Chi usava Google Foto per modificare le foto con un semplice tocco, un cerchio o uno scarabocchio sullo schermo dovrà cambiare abitudini. L’app sta perdendo alcune delle sue funzioni più rapide e, per certi versi, quasi magiche. Google ha infatti deciso di rimuovere le scorciatoie di editing che permettevano di attivare strumenti come “Sposta”, “Cancella” e “Reimmagina” direttamente con gesti sulle immagini, senza passare dal menu. Un cambiamento che riguarda i dispositivi Android e che sta già arrivando con l’ultimo aggiornamento dell’app.
Fino a oggi, bastava toccare un elemento nella foto, tracciare un cerchio attorno a un oggetto o fare uno scarabocchio per richiamare istantaneamente questi strumenti. Per chi conosceva queste scorciatoie, il processo di editing fotografico era incredibilmente fluido e veloce. Quasi non serviva nemmeno aprire un menu. Il problema, però, stava dall’altra parte: chi non sapeva dell’esistenza di queste gesture poteva attivarle per sbaglio, ritrovandosi con modifiche involontarie e parecchia frustrazione. Ed è proprio questo il motivo che ha spinto Google a intervenire.
Cosa cambia nell’esperienza di modifica su Google Foto
La decisione di Google punta a garantire un’esperienza più coerente per tutti gli utenti. Niente più attivazioni accidentali, niente più confusione. Ma il prezzo da pagare è che adesso, per accedere agli strumenti di modifica, bisognerà farlo nel modo tradizionale: entrare nel menu Modifica oppure cercare lo strumento desiderato all’interno dell’app. Per chi aveva costruito il proprio flusso di lavoro attorno a quelle scorciatoie, il rallentamento sarà percepibile.
Può sembrare un dettaglio, e probabilmente per molti lo è. Ma per chi usava Google Foto in modo intensivo, sfruttando ogni gesto per risparmiare tempo, questa modifica pesa. Le azioni rapide non erano solo comode, erano diventate parte integrante del modo in cui certe persone interagivano con le proprie foto.
Google Foto resta comunque in evoluzione
Va detto che Google non ha solo tolto qualcosa. Di recente, l’app ha portato in primo piano diversi strumenti di editing fondamentali, rendendoli più accessibili e visibili già dalla schermata principale di modifica. Quindi, anche se le scorciatoie basate sui gesti non ci sono più, l’esperienza complessiva dovrebbe risultare comunque più intuitiva, soprattutto per chi non era abituato a quei trucchetti nascosti.

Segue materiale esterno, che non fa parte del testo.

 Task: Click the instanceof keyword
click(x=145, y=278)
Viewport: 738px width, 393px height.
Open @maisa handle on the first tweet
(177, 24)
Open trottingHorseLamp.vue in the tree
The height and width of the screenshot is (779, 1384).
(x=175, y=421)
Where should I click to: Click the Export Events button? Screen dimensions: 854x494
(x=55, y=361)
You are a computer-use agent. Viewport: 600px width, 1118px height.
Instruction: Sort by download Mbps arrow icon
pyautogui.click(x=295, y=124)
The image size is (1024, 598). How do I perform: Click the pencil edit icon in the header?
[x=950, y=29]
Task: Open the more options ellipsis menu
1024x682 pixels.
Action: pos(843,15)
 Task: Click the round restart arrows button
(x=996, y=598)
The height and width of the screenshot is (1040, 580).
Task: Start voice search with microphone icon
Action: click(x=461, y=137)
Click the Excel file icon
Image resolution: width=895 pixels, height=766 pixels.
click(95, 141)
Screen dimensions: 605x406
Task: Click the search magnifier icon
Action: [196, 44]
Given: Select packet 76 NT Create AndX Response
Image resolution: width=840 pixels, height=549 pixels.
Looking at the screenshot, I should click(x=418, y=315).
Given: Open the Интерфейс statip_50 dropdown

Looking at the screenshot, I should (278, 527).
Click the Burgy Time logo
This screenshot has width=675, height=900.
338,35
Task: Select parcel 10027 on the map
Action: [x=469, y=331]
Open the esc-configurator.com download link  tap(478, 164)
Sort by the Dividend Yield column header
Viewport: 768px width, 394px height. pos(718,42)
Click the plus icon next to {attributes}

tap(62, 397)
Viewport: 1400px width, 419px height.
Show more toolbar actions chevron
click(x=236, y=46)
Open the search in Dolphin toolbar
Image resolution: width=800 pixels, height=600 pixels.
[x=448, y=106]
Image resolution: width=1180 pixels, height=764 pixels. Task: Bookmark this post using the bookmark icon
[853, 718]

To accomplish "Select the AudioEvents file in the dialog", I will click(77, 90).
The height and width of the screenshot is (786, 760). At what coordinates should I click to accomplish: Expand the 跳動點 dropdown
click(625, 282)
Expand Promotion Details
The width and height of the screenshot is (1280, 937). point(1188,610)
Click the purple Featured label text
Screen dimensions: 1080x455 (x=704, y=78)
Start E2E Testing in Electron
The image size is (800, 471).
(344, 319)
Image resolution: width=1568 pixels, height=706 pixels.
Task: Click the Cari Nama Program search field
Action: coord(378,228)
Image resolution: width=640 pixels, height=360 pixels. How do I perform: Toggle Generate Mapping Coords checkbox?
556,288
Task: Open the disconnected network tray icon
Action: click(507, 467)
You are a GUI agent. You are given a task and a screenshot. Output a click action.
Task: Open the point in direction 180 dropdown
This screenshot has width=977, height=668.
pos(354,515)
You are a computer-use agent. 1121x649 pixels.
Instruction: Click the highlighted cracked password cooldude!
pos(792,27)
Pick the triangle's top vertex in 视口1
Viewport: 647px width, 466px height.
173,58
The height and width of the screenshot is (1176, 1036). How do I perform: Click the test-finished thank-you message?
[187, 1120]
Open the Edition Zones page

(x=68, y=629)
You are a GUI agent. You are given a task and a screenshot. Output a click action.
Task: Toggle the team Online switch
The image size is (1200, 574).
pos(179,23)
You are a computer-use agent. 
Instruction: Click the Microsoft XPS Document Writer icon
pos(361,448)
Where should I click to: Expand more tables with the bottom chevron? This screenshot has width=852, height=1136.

Per chi usa Google Foto su Android, il consiglio è semplice: aggiornare l’app all’ultima versione disponibile per ritrovarsi già allineati con le nuove modalità di accesso agli strumenti. Chi era abituato a cerchiare o scarabocchiare sulle foto per attivare le modifiche dovrà semplicemente passare dal menu Modifica, dove tutti gli strumenti restano comunque disponibili.